A União Europeia abriu licitação para instalar até sete AI Gigafactories no bloco. O desenho financeiro é o seguinte: até 10 bilhões de euros de recursos da União e dos Estados-membros, com a expectativa de destravar ao menos 20 bilhões de euros de investimento privado, o que dá os mais de 30 bilhões anunciados. A iniciativa é conduzida pela indústria e coordenada pelo EuroHPC Joint Undertaking.

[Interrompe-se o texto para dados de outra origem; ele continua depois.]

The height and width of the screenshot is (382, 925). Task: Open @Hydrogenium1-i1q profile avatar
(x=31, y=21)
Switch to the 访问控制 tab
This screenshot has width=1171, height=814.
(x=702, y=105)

O calendário já está posto. As propostas podem ser apresentadas por consórcios ou sociedades de propósito específico até 12 de novembro de 2026, a seleção está prevista para o começo de 2027 e os complexos escolhidos devem entrar em operação em até 18 meses depois disso. Os sete devem ficar em ao menos sete Estados-membros, com possibilidade de instalações distribuídas entre países.
O truque do desenho: comprador âncora, não subsídio
A parte mais interessante do edital não é o valor, é o mecanismo. O EuroHPC e os Estados participantes vão comprar em conjunto tempo de acesso à computação dos complexos selecionados. O dinheiro público entra como cliente âncora, reduzindo o risco do capital pesado necessário para erguer a instalação, em vez de simplesmente subsidiar a obra.
Vale contrastar com o padrão que a nossa cobertura vem registrando do outro lado do Atlântico, onde é o fornecedor de chips que financia a construção e ainda entra como sócio de quem constrói. Nos dois casos alguém garante a demanda antes de a máquina existir. A diferença é quem fica com a chave: no modelo europeu, quem paga adiantado é o poder público, e o que ele compra é acesso.
O que a Europa já tem no chão
As gigafábricas se somam a uma rede que já existe: 19 AI Factories em implantação, 13 antenas de apoio a pequenas e médias empresas e startups, e 12 supercomputadores já entregues, entre eles o JUPITER, na Alemanha, e o Alice Recoque, na França, os primeiros sistemas exascale europeus. O mandato do EuroHPC foi ampliado por regulamento do Conselho em 2026 justamente para abarcar as gigafábricas.
Um detalhe do financiamento merece o ceticismo do leitor: parte do dinheiro público sai do orçamento plurianual atual, mas o grosso virá do quadro financeiro seguinte, que cobre de 2028 a 2035 e ainda precisa ser negociado. É compromisso anunciado hoje com verba a ser aprovada depois, o que não invalida o plano, mas coloca uma condicional grande no meio dele.
Para o debate brasileiro sobre soberania de IA, o edital é uma peça de referência mais útil que qualquer manifesto. Ele mostra que a discussão prática não é sobre ter modelo próprio, é sobre ter capacidade de treino e inferência instalada em território próprio, com regra de acesso definida antes da obra e um comprador de longo prazo garantindo a conta. É a parte chata da soberania, e é a que decide o resto.